Resulullah -sallallahu aleyhi ve sellem- Efendimiz bu hususta Hadis-i şerif’lerinde buyururlar ki:
“Benim Allah ile öyle vaktim olur ki, oraya ne yakın bir melek sızabilir, ne nebi ne de resul sokulabilir.” (K. Hafâ)
Ne melek girebilir, ne de şeytan girebilir, hiçbir şey giremez.
Şimdi mevzu açığa çıktı, burası öyle bir yer, öyle bir makamdır. Size bahsedilen bu ilim de o makamdır, o makamın ilmidir. Onun ilmini, onun âşinâlığını size söylüyorum.
Seyyid-i Kâinat Sebeb-i Mevcûdat -sallallahu aleyhi ve sellem- Efendimiz’in hayat boyunca yaptığı bir duâları şöyledir:
“Ey Allah’ım! Beni bağışla, bana acı, en yüce arkadaşa kavuştur.” (Buhârî. Tecrîd-i sarîh: 1665)
Onun arkadaşı O idi ve ahirete intikal ederken de son kelâmı bu idi.
Hayat boyunca Allah-u Teâlâ ile arkadaşlık yaptı ve en çok sevdiği arkadaşına kavuştu.
Bir kişi o kişiyi görecek ki arkadaş olsun. Görülmeyen bir kişi arkadaş olamaz. Görecek ve bilecek ki O’nunla olacak.
O’nunla arkadaşlık ne demek? O içeride olup onu idare eder, sen O’nu göremezsin.
Farz-ı muhal ki bir tulum var, tulumu O idare ediyor. Herkes tulumu görüyor, içeride tasarruf edeni görmüyor.
Görünmeyen, bilinmeyen bir kişiyle arkadaşlık olmaz. Göreceksin, bileceksin, tanıyacaksın ki sana arkadaşlık yapsın. O sana duyuracak, O sana duyurmadıkça duyamazsın. Bu “Hakk’al-yakin” bir ilimdir, diğerleri ise “Ayn’el-yakin”dir.
Sen maskeden ibaretsin. O sana kendini duyuracak, O sana kendini gösterecek ve bildirecek ki bilmiş ve görmüş olasın. Hep O, hep O’ndan... Maskenin ne hükmü var, bir kağıt parçası. Senin kağıt parçasından ne farkın var? Senin masken etten, onu da halkeden O...

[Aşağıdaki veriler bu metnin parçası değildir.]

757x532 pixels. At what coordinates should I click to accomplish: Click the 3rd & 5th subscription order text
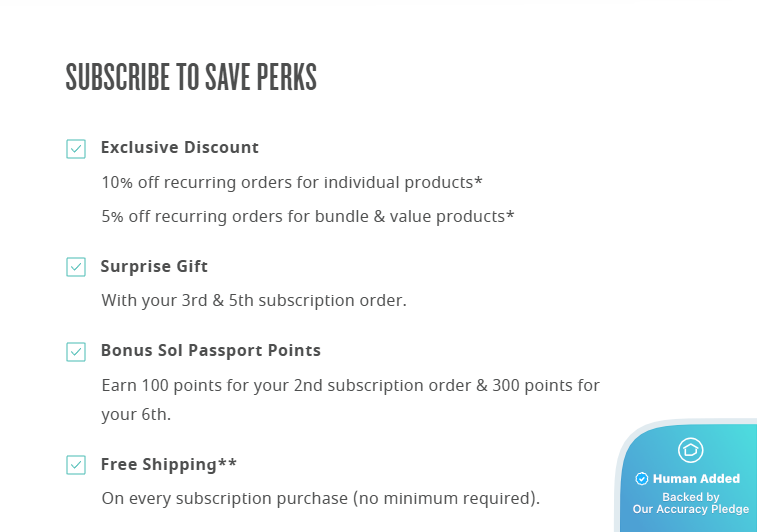254,300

Hallac-ı Mansur -kuddise sırruh Hazretleri Hâtem’ül-evliyâ olan zâta işaret ederek şöyle söylemiştir:
“Allah kullarından bir kulu en büyük dostu yapmayı dilediği vakit; ona zikir kapısını açar, yakınlık kapısını ona aralar, onu Tevhid kürsüsünün üzerinde oturtur, sonra da ondan perdeyi kaldırarak, müşâhade yolu ile ona ‘ferdâniyyet’ i gösterir. O ‘ferdâniyyet’; yani ‘teklik’ evine girer, O’nun kibriyâ ve cemâlini keşfeder... Fâni olan (bu) kul, o an Hakk ile bâkî olur. Sübhan olan Allah’ın himâyesinde o, nefsin dâvâlarından uzak olur.” (Kitâbü’t-Temhîdât, sh. 68)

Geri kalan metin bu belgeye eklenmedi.